The common focus of this program is to apply functional in vitro, in vivo as well as genome wide studies to uncover and resolve the mechanisms underlying systemic disorders such as metabolic syndrome, type 2 diabetes, cardiovascular disease and kidney failure. The aim of this multidisciplinary, state-of-the art program is to understand and to translate the insights gained into mechanisms and pathophysiology of these complex multifactorial diseases towards the development of improved prediction, prevention, new drug targets and potential therapies. Therefore, our research covers a broad range of topics such as genotype-phenotype studies, modifying genes, studies on expression and functions of the genes/proteins involved, cellular signalling and bioinformatics, pathogenesis, organoid culturing, drug screening and preclinical testing.

Based on a strong background in monogenic extremes of systemic disorders (including ApoE3-Leiden mutations in familial hyperlipidemia and PKD1 and PKD2 mutations in polycystic kidney disease), this program also aims to utilise the knowledge gained from these monogenic disorders in our studies to common and multifactorial forms.
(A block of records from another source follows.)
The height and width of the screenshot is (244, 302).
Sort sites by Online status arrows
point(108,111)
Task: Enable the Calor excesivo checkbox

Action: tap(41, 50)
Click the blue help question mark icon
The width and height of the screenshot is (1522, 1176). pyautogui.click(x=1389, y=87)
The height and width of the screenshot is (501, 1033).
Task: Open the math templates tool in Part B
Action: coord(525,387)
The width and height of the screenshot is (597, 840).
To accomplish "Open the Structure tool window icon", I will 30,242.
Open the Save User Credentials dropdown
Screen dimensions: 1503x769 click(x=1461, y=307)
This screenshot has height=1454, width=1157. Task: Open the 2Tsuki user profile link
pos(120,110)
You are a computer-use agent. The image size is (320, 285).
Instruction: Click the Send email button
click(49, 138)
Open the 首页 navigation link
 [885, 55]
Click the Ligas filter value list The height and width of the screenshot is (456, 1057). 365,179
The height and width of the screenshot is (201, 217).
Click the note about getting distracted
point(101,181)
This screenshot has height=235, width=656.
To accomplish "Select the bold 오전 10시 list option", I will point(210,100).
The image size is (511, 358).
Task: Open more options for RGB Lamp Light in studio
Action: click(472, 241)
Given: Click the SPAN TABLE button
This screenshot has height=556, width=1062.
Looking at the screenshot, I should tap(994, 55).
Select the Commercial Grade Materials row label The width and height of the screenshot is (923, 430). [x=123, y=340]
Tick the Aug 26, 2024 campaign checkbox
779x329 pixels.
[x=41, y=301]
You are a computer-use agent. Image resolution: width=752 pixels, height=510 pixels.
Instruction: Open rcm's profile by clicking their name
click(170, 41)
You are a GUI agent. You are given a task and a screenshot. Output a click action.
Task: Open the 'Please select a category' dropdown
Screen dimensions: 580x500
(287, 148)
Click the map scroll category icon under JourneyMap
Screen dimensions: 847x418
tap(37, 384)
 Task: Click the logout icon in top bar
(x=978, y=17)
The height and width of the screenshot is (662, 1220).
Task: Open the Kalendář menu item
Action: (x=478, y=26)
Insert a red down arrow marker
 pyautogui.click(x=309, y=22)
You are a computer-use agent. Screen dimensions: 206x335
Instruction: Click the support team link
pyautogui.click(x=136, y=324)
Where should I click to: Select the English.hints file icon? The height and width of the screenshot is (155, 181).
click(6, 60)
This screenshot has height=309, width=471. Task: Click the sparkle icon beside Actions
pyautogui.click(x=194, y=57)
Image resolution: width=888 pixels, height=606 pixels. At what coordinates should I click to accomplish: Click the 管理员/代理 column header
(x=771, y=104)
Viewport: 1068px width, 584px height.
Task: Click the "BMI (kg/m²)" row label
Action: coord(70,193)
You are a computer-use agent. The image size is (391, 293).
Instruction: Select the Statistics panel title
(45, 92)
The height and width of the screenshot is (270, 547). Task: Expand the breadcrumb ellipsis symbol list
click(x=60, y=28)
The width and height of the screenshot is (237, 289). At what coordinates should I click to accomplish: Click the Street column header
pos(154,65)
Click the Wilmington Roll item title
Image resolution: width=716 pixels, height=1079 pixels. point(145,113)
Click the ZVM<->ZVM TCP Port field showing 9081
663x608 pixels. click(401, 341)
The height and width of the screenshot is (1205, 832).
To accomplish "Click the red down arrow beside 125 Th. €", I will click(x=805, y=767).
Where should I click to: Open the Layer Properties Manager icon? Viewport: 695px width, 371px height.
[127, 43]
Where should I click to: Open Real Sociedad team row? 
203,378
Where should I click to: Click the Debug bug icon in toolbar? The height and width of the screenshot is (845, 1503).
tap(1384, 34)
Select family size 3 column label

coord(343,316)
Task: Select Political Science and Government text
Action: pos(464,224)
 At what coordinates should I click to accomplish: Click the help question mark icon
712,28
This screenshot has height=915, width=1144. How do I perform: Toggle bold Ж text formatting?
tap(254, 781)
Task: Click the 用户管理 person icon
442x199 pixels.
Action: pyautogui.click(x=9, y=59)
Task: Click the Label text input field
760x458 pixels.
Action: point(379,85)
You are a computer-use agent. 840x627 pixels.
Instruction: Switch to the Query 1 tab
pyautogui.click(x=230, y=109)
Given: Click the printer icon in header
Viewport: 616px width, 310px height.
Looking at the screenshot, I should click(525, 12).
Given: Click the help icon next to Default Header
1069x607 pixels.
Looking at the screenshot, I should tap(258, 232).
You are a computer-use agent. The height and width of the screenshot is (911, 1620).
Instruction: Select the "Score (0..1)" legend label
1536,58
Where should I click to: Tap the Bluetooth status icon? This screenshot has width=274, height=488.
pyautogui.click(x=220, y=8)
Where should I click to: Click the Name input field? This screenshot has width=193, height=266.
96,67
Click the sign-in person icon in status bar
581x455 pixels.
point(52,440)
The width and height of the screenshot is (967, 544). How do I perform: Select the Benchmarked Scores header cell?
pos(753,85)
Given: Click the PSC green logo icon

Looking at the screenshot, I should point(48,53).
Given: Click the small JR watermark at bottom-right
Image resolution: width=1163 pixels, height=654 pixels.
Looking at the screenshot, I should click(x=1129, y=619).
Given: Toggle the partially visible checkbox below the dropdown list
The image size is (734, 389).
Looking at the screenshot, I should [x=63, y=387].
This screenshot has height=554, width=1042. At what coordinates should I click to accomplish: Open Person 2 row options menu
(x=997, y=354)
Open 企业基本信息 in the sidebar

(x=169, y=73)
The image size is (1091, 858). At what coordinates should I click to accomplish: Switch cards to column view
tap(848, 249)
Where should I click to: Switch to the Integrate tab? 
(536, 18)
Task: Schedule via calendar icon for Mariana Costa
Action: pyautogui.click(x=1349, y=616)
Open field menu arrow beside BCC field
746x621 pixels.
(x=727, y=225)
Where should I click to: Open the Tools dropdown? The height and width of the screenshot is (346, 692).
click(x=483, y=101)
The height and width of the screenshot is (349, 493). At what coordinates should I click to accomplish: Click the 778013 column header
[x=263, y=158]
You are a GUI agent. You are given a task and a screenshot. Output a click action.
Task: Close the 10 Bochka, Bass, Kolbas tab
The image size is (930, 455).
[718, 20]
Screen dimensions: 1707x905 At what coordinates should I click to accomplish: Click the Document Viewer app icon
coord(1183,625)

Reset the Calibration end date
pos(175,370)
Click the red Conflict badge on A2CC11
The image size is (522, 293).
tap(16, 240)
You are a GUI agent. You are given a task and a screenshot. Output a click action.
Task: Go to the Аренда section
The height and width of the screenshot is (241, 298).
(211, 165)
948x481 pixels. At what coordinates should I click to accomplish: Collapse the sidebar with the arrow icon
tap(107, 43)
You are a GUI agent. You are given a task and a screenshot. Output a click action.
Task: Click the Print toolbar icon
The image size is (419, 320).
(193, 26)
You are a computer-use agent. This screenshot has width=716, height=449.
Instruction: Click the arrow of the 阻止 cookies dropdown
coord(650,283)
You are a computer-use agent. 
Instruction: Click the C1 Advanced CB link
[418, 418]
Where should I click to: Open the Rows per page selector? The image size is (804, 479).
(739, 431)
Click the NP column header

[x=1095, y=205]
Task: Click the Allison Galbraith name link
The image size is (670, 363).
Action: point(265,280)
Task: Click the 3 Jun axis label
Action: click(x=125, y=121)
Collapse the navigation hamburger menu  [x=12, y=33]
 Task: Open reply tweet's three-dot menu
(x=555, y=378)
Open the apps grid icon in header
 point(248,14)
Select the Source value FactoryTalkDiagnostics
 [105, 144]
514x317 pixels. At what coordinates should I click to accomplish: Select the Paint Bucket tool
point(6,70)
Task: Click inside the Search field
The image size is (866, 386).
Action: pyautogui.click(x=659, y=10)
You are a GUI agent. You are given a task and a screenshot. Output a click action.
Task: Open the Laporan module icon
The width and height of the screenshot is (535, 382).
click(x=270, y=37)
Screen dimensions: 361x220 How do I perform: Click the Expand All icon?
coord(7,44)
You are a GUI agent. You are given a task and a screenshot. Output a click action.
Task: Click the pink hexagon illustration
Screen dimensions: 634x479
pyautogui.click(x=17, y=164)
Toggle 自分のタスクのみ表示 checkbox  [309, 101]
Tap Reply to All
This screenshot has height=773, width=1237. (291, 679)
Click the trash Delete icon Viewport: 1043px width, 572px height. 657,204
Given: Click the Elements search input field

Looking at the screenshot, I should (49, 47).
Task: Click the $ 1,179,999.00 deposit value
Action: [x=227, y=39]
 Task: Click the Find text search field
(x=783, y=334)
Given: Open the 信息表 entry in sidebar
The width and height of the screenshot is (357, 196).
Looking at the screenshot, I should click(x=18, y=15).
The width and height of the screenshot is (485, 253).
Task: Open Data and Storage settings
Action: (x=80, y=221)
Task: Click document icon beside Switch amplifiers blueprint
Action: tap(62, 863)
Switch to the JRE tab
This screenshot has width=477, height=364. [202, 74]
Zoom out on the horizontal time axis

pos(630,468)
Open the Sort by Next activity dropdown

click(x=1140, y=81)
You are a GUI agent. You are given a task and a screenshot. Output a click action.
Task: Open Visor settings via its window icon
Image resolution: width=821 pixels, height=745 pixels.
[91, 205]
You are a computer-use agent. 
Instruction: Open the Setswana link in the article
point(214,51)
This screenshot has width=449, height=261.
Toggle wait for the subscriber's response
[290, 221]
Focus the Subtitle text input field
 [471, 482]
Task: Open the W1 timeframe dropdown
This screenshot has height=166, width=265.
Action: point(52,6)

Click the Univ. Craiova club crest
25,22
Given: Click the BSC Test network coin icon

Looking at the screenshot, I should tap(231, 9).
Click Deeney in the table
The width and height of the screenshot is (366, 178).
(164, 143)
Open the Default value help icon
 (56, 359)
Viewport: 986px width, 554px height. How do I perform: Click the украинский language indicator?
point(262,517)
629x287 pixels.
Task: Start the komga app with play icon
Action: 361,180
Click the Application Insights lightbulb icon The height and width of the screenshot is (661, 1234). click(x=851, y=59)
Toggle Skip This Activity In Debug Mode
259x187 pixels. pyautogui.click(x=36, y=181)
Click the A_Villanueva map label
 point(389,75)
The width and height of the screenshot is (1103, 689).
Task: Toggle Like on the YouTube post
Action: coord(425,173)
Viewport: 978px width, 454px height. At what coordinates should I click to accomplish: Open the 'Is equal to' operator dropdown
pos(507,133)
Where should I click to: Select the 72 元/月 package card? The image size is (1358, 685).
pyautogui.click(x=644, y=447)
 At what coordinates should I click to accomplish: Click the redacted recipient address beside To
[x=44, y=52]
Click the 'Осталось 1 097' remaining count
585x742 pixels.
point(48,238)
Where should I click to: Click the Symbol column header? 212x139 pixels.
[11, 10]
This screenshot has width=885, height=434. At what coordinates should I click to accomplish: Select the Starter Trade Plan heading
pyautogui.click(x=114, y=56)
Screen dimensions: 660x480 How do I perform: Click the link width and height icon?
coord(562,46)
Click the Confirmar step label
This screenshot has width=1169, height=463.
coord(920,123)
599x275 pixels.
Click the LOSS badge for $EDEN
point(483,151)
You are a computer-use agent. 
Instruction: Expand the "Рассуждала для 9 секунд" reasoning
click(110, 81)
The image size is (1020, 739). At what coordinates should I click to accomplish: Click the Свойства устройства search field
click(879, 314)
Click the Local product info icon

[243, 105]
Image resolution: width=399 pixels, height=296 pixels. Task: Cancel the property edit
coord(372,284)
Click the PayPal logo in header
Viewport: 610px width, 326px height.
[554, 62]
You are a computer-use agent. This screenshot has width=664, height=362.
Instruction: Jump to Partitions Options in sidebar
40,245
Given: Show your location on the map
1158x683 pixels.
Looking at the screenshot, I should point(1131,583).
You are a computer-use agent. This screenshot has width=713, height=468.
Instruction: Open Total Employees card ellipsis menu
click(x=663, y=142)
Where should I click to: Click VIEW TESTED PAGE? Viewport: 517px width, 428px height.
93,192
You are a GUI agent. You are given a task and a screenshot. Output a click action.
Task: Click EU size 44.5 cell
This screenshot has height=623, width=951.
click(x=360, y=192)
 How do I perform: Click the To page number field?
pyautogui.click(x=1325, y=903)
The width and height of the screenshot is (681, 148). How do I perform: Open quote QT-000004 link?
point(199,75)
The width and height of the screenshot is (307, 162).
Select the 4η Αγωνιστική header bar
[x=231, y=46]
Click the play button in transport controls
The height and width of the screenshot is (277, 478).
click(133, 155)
Therefore, complex gene-gene and gene-environment interactions are investigated using the full spectrum of genome wide technologies and mathematical systems biology approaches on prospective epidemiological cohorts that are available in-house (Netherlands Epidemiology of Obesity study) or in close collaboration (Doetinchem study, RIVM; Erasmus Rucphen Family Study, Erasmus University Rotterdam; PKD-DIPAK-consortium; PKD-Modifier consortium, Mayo-clinic). In addition, targeted analyses as well as high-throughput drug screening using organoids are among the approaches to identify potential therapeutic targets. These are multidisciplinary programs in collaboration with bioinformaticians, chemo-informaticians, clinicians and toxicologists. One of the common mechanisms studied, involves antibody effector pathways in chronic inflammation in immune diseases. These are also important in autoimmune diseases such as arthritis and SLE. Advanced novel mouse models have been and are being generated for functional analysis of FcR and complement.